ReplyDeleteJ. L. Krueger, yes, if you’re doing good against evil, as often occurs in fantasy, you definitely need to show that the evil can be evil and not just a pest. You’re right, though, the violence doesn’t necessarily have to be graphic.
ARCHAVIST, Yes, there is definitely a lot of black humor, some of which works and some of which doesn’t. I definitely think that takes some of the ‘edge’ off so to speak. I’ve never seen Django. I haven’t read Huston either but I think I’m going to look at one of his books.
pattinase (abbott), there are certain places, like child in danger, that I don’t want to go to either. On the other hand, I don’t mind violence perpetrated against adults, especially adult males that much. I thought the violence in Alien and Aliens for example added to the story.
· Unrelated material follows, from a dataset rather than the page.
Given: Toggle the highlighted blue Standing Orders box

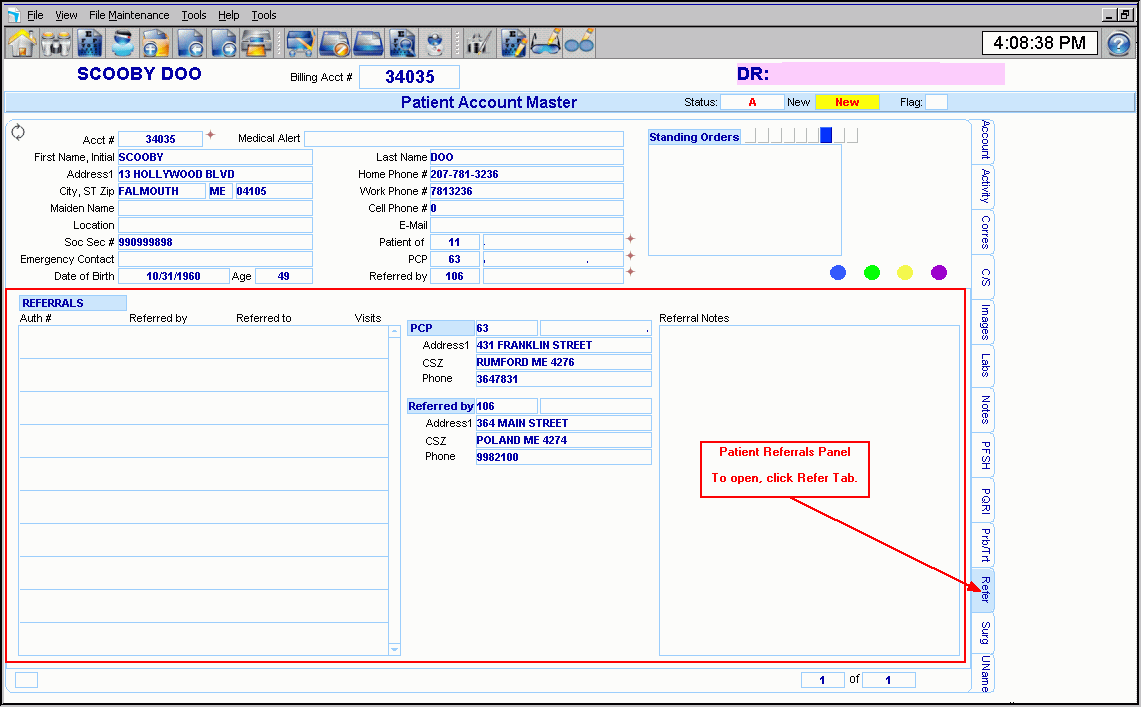Looking at the screenshot, I should click(826, 136).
Sidney, I’ve actually tried to pick up some of those Fox novels but have only gotten one. Some were also written by Ken Bulmer, a writer I collect.
Lover of Life, thanks for dropping by. I hope you found something interesting. I’ve gotten to where I enjoy more happier endings as I’ve gotten older. The breast hacking thing bothered me, but it particularly bothered me when it happened in two books in a row.
David Cranmer, I think that’s the key. When I was younger I enjoyed watching graphic horror movies sometimes for what I called the “coolness” factor. It was just an appreciation of a certain visualization that I found interesting or that tweaked my imagination. Now that I’ve seen a lot of such movies I’m less enamored of that, and experience it less, of course.
When I was younger I enjoyed watching graphic horror movies sometimes for what I called the “coolness” factor.....Now that I’ve seen a lot of such movies I’m less enamored of that.....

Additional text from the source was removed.